When Salespeople Advocate for Sellers and Customers

Researchers from Oklahoma State University, University of Missouri, Iowa State University, and University of Georgia published a new paper in the Journal of Marketing that investigates the question of how salespeople should balance advocacy for the seller with advocacy for the customer.

The study, forthcoming in the Journal of Marketing, is titled “Salesperson Dual Agency in Price Negotiations” and is authored by Justin Lawrence, Lisa Scheer, Andrew Crecelius, and Son Lam.

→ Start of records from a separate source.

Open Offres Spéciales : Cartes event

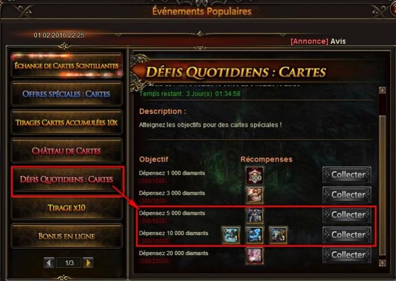pos(67,94)
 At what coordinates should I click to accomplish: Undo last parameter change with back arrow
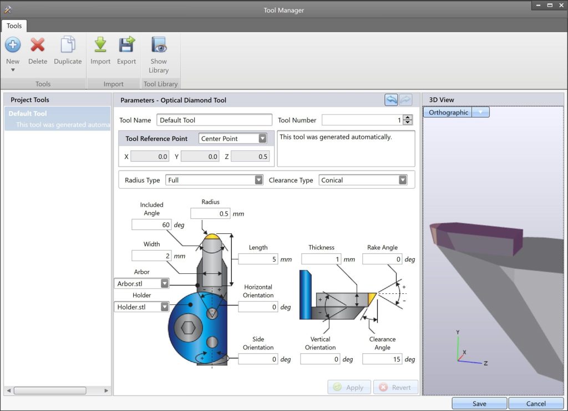(x=391, y=99)
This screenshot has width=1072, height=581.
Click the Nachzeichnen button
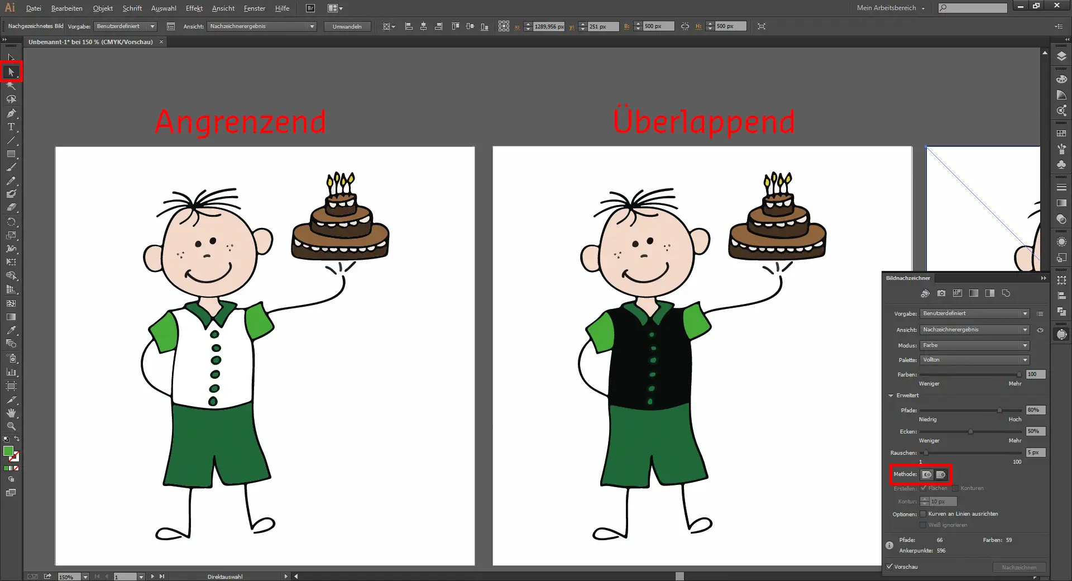(1020, 566)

How should salespeople represent both the seller and the customer when their interests diverge, as in pricing negotiations? The research team extends a dual agency framework to the sales domain and examines the salesperson’s role throughout the three stages of the discount process: (a) the customer’s discount request, (b) the seller’s approval, and (c) the seller’s post-approval profit. This framework is tested across three multimethod studies and provides the first empirical investigation that deconstructs the sequential B2B customer-specific discount process.

The study concludes that the most favorable outcomes result when the salesperson engages in high levels of both customer advocacy and seller advocacy. As Lawrence explains, “Traditional agency theory research focuses on the salesperson as an agent of the seller. In contrast, we emphasize that the customer also considers the salesperson as its agent. As a result, the salesperson is unlikely to succeed as a seller advocate without also engaging in customer advocacy. For salespeople, our research offers guidance on a classic dilemma: the tension between the customer’s desire for a lower price and the seller’s insistence on demonstrating the value of its offering rather than compromising on price.”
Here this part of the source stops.